Woke up this morning to no hot water. Tank is shot. Had a cold shower. Told wife to phone a place and get a new tank.
Made coffee. Forget to put coffee in the filter. Tried again, worked a little better.
Went to work. Sellick broken, had to steal a forklift to load my truck. Stole one that immediately ran out of propane.
Wife phones with many water tank options. I pick the electric one because I can fix it myself next time, then realize that the inspection might be problematic due to wiring done before I was born. Call wife back. Too late. Guess I'll find out if I have to rewire my entire house next week sometime.
Pick up a load best described as "The Leaning Tower of Cardboard." Forklift driver seems to live on a diet of bizarre hallucenogenic drugs and a hatred of all humanity. Throw some straps over it and hope for the best. Drive very carefully.
Stop at Tim Horton's for a coffee. Cop in line behind me tells me I shouldn't leave my truck running because somebody might steal it. I tell him that if they can drive it they can have it. He looks a little sour. Refrain from making cop/donut joke.
Cop passes me, making me third on scene of massive water main break. Spend 30 or 40 minutes watching water turn to slush before being waved through to detour that takes me in wrong direction.
Drop off the leaning tower of cardboard. Receiver chastises me for doing up my straps too tight and crushing boxes. Perhaps he'd prefer it if they fell off my truck? I point out that the boxes are full of steel parts that straps can't damage. He says he doesn't care. I point out that I don't care either. He looks sad.
Go to next stop. They've had some sort of industrial accident. Two firetrucks, one cop car, one ambulance. Get a sweet load of hydraulic cylinders in record time. Decide industrial accidents might be a positive thing.
Head up the road. Plastic car bumper appears from under semi in front of me. Nowhere to go, tailgating gravel truck behind me, so I drive over it. No flat yet, but it did cut my front right sidewall.

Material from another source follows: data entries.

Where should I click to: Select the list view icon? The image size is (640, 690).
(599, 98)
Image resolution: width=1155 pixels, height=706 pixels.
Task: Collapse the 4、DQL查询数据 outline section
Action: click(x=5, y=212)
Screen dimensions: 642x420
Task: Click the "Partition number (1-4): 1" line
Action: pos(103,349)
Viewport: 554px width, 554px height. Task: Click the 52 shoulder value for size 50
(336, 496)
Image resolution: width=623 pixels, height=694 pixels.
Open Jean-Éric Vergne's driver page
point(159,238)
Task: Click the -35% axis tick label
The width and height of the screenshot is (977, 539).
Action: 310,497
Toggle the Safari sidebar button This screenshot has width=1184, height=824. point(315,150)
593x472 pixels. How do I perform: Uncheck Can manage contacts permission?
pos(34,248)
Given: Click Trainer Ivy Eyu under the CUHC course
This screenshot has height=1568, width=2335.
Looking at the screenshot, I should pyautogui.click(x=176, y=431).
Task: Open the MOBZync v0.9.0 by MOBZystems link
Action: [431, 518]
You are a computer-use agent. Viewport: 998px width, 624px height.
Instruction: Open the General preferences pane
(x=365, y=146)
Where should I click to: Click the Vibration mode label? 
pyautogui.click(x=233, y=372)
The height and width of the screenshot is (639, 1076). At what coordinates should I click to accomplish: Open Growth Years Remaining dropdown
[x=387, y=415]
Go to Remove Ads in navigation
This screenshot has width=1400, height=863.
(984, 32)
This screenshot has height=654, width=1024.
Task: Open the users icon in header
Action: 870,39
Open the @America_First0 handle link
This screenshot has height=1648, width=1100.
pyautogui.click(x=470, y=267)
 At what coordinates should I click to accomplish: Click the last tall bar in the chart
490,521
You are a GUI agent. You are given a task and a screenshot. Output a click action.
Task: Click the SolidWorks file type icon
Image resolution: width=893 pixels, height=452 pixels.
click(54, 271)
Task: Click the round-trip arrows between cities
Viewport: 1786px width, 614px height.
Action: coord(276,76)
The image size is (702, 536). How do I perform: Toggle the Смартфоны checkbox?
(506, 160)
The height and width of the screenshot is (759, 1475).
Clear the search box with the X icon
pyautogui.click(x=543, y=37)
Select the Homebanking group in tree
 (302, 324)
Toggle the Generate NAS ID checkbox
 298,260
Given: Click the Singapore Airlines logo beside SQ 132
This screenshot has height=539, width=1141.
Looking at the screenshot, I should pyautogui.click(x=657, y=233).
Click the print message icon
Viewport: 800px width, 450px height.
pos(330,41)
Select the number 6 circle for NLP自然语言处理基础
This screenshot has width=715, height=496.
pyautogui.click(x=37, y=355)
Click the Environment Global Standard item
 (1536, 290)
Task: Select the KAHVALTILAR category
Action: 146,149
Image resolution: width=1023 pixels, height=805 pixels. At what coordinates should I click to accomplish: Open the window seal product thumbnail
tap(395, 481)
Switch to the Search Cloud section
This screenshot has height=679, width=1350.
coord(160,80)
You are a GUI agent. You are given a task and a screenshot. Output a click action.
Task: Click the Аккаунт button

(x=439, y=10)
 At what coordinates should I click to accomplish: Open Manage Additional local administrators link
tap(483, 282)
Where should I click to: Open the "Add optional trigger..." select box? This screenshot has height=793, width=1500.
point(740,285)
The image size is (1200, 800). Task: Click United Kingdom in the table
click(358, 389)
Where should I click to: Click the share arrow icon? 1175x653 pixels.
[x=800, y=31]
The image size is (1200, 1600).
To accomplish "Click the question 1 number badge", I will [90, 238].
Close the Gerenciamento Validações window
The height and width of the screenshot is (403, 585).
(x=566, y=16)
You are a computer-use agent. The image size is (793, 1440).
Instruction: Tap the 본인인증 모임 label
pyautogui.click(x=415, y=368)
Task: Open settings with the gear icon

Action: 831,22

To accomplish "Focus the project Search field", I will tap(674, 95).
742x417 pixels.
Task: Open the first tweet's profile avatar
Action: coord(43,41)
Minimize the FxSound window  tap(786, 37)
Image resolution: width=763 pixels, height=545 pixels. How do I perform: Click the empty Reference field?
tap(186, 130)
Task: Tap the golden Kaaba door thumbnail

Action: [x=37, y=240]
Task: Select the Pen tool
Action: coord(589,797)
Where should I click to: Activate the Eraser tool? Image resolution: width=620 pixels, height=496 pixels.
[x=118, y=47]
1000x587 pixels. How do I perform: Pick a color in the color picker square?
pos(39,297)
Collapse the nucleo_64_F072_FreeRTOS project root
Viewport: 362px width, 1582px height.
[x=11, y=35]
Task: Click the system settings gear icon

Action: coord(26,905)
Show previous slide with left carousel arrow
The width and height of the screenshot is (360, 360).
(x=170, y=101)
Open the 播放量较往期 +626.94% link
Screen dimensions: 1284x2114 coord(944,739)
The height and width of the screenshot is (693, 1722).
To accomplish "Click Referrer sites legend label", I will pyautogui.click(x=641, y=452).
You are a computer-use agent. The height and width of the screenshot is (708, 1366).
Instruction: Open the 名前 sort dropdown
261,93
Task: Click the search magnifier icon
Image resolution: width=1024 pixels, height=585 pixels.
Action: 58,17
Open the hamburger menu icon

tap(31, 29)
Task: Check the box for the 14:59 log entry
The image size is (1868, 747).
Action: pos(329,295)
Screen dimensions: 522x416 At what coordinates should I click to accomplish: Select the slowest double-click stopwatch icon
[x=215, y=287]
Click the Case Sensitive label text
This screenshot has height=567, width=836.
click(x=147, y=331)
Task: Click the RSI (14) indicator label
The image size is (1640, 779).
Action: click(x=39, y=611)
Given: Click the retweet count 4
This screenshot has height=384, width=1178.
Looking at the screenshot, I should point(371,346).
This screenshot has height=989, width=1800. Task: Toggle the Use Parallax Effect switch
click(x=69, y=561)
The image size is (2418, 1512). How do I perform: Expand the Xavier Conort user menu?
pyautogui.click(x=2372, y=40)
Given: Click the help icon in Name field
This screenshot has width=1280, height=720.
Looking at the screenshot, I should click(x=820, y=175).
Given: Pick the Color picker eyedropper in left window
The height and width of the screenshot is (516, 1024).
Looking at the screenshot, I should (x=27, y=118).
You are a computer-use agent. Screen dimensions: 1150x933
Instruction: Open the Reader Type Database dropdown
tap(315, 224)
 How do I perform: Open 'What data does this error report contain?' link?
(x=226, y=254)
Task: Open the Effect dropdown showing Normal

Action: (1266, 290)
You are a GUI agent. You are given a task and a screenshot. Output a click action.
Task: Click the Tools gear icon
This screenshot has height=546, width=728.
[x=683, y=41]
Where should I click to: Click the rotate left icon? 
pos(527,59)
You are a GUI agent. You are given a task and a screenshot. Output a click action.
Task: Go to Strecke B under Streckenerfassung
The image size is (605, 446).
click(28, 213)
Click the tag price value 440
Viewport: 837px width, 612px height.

Trade sweet load for a dog's breakfast. A skid of boxes, a crate of pins, a baby suicide coil of wire rope, a lift of drawbars. Nothing matches in height or weight. Forklift driver won't listen. Have to hold my smoke in my mouth juuuusssst right to strap it all down. 7400 pounds on an 8000 pound truck and the right side (the one with the cut front sidewall) about a ton heavier than the left. Like driving on a side hill.
Get back to shop without incident. Park truck. Bring other truck (co-driver had to leave early) inside. Show boss the sidewall. She suggests it will be okay until next week until the truck goes in for service. Whatever...I don't have to pay for emergency roadside service.
Come home. Watch politics on TV. Stunned at the incompetence, not just of the government but the opposition parties and the journalists and even the advertisers. If this is the best we can do, our species is doomed.
Hit the I-Pod. The Supersuckers are playing are playing Born with a Tail. Open a beer, come to GTT. All better now.